Friday, 24 September 2021

A ‘determination that all … shall
enjoy the blessings of the earth’

‘Just as the etrog has a both a beautiful taste as well as a beautiful fragrance, so there are (those) who are learned and who do good deeds …’ (Midrash Vayikra Rabbah 30:12) … lemons on a tree in Cordoba (Photograph: Patrick Comerford)

Patrick Comerford

The Jewish Festival of Sukkot began this year at sunset on Monday (20 September) and ends at sunset next Monday (27 September).
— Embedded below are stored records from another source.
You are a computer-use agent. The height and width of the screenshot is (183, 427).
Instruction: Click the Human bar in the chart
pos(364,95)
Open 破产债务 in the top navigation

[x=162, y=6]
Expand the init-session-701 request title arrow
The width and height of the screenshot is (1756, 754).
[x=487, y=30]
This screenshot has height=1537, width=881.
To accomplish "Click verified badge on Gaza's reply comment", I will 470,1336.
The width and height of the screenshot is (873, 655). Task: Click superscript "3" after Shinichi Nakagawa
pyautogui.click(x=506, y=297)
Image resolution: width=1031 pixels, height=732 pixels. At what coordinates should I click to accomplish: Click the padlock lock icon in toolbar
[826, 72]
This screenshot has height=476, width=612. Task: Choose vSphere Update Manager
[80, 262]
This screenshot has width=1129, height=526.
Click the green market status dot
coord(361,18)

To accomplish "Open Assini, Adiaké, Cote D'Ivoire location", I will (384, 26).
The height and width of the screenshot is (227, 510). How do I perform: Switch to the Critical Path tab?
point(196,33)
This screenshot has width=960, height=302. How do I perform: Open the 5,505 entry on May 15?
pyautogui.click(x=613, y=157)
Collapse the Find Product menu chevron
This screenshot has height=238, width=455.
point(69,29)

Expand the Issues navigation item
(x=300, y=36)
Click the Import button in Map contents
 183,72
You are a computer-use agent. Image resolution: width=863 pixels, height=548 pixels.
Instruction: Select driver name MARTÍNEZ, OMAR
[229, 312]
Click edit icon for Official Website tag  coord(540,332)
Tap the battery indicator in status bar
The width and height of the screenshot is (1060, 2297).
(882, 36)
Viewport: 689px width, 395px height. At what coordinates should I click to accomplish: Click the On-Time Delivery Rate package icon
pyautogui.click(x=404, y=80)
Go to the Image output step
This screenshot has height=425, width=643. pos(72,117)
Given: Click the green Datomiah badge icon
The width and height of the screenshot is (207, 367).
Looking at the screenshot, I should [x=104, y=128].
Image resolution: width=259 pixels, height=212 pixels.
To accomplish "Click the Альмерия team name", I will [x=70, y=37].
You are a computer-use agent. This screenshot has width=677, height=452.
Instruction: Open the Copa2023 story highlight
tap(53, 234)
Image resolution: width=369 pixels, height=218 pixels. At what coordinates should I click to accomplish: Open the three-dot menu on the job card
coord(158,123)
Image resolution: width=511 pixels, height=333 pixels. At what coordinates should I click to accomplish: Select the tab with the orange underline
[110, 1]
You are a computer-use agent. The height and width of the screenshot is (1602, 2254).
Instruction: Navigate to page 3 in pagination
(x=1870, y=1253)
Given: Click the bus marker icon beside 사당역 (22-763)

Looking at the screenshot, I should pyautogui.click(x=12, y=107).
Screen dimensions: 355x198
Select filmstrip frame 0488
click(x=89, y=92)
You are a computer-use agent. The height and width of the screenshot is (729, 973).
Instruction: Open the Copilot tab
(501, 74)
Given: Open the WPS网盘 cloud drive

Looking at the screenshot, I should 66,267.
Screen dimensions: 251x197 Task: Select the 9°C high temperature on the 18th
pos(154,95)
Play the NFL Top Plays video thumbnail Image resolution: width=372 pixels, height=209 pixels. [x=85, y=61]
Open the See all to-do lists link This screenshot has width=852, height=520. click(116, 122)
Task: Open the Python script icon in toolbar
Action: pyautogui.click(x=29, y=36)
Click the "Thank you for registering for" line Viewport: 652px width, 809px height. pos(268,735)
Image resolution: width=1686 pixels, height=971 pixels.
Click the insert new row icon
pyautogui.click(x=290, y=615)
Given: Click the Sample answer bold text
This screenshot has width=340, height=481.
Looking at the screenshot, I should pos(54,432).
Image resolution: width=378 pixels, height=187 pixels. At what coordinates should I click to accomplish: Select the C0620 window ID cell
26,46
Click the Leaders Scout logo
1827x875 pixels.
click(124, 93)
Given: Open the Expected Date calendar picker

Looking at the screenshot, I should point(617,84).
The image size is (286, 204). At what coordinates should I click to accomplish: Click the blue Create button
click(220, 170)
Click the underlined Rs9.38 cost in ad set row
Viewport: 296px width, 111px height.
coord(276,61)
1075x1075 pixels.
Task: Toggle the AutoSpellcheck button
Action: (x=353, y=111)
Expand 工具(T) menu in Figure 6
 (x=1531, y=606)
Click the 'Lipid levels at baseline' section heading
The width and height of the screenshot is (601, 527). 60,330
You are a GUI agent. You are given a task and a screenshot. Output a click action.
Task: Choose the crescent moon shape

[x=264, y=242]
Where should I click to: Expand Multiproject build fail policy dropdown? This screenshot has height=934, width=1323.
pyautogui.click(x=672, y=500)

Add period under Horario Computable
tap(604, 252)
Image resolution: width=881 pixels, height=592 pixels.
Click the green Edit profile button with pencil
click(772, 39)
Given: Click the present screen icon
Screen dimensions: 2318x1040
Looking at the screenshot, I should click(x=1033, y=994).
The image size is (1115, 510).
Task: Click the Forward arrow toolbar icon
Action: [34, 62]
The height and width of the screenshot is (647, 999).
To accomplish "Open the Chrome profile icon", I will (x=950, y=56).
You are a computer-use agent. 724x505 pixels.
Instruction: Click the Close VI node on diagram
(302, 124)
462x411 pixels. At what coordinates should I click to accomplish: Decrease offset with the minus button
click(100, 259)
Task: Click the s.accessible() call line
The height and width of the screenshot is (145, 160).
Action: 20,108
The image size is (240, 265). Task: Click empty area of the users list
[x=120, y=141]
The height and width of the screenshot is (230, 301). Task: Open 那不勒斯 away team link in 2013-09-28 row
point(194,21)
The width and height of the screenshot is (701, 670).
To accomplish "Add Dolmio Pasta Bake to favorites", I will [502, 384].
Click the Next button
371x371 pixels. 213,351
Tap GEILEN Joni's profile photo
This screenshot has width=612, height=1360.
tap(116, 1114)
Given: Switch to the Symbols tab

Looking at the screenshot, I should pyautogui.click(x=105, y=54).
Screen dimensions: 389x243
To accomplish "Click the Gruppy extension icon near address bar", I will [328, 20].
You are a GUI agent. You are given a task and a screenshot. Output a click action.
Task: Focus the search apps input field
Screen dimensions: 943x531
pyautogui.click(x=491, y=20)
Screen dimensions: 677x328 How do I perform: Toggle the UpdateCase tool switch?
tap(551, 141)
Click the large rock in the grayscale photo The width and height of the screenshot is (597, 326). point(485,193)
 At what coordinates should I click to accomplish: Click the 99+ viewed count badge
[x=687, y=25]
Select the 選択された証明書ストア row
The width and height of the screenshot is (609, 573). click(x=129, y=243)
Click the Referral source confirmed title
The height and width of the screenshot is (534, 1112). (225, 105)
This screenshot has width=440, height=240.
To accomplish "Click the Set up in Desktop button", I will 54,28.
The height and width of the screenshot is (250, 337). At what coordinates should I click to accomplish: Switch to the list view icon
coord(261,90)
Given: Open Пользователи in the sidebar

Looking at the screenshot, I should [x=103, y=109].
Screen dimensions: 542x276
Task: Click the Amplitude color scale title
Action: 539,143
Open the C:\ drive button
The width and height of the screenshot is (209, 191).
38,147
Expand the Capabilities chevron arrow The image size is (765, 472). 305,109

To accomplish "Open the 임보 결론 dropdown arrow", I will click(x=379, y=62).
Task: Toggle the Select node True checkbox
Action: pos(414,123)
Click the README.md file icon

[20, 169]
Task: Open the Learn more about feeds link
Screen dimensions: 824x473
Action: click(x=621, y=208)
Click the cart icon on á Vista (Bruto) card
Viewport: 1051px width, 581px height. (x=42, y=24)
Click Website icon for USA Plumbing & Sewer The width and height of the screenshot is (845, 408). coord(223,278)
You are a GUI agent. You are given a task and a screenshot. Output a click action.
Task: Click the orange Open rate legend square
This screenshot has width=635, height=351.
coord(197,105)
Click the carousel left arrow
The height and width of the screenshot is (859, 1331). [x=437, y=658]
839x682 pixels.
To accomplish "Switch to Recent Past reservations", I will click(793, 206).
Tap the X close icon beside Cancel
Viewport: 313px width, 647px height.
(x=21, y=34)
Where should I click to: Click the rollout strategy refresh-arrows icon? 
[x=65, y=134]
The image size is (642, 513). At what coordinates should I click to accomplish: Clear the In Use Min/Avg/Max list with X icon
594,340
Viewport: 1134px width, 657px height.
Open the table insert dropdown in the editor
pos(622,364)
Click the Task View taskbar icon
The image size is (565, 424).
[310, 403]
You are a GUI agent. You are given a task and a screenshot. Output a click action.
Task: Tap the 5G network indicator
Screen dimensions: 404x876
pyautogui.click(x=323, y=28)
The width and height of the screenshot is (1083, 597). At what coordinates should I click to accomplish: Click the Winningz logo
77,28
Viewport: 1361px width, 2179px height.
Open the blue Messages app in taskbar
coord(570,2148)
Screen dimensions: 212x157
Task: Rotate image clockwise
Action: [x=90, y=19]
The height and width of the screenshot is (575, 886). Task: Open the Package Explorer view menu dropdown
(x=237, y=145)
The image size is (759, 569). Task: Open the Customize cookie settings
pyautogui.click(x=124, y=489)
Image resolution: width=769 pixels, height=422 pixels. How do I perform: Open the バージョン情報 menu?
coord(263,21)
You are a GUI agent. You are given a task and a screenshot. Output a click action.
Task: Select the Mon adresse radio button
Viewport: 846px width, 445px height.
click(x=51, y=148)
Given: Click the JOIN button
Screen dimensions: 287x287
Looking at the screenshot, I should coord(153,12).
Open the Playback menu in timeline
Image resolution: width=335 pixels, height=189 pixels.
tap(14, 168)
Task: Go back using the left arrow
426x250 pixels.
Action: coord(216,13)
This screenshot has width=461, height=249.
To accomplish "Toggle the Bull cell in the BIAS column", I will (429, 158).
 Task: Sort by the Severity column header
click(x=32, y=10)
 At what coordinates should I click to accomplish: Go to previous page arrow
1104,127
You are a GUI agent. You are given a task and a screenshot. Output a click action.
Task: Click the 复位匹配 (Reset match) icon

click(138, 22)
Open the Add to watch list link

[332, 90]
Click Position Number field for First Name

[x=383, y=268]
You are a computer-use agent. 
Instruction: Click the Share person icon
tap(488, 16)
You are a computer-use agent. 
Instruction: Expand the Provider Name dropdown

Sukkot is known as the ‘Festival of Tabernacles’ or the ‘Feast of Booths,’ and it is one of the three central pilgrimage festivals in Judaism, along with Passover and Shavuot. It is traditional in Jewish families and homes to mark this festival by building a sukkah or a temporary hut to dwell in during the holiday. The customs include buying a lulav and etrog and shaking them daily throughout the festival.

A sukkah is a temporary dwelling in which farmers once lives during the harvest. Today, it is also a reminder of the type of the fragile dwellings in which the people lived during their 40 years wandering through the wilderness after fleeing slavery in Egypt.

Throughout the holiday, meals are eaten inside the sukkah and some people even sleep there as well. On each day of the holiday, it is traditional to perform a waving ceremony with the ‘Four Species’ or specified plants: citrus trees, palm trees, thick or leafy trees and willows.

On each day of the festival, worshippers walk around the synagogue carrying the ‘Four Species’ while reciting special prayers known as Hoshanot.  This takes place either after the morning’s Torah reading or at the end of Mussaf. This ceremony recalls the willow ceremony in the Temple in Jerusalem, when willow branches were piled beside the altar with worshippers parading around the altar reciting prayers.

A custom originating with Lurianic Kabbalah is to recite the ushpizin prayer to ‘invite’ one of seven ‘exalted guests’ into the sukkah. According to tradition, each night a different guest enters the sukkah followed by the other six. Each of the ushpizin has a unique lesson to teach that parallels the spiritual focus of the day on which they visit, based on the Sephirah associated with that character.

Some streams of Judaism also recognise a set of seven female shepherds of Israel, known as Ushpizot or Ushpizata. They are sometimes listed as the seven women prophets: Sarah, Miriam, Deborah, Hannah, Abigail, Hulda and Esther. Other lists name: Ruth, Sarah, Rebecca, Miriam, Deborah, Tamar and Rachel.

The interim days of Sukkot, known as hol HaMoed (חול המועד, festival weekdays), are often marked with special meals in the sukkah, when guests are welcomed.

The Shabbat that falls during the week of Sukkot, beginning this evening, is known as Shabbat Hol HaMoed. The Book of Ecclesiastes is read, with its emphasis on the ephemeral nature of life: ‘Vanity of vanities, all is vanity.’ This echoes the theme of the sukkah, while its emphasis on death reflects the time of year in which Sukkot falls, the ‘autumn’ of life.

A meditation on Sukkot in Service of the Heart, a prayer book I use regularly in my daily prayer and meditation, offers this Kiddush, composed by Rabbi Sidney Brichto (1936-2009), for welcoming Sukkot:

‘The Festival of Sukkot teaches us to give thanks to God for the harvest of fruit and grain and to share these and all nature’s blessings with our fellow men.

‘Let us praise God with this symbol of joy and thank him for his providence which has upheld us in our wanderings and sustained us with nature’s bounty from year to year. May our worship lead us to live this day and all days in the spirit of this Festival of Sukkot with trust in God’s care, with thanksgiving for his goodness, and with determination that all … shall enjoy the blessings of the earth.’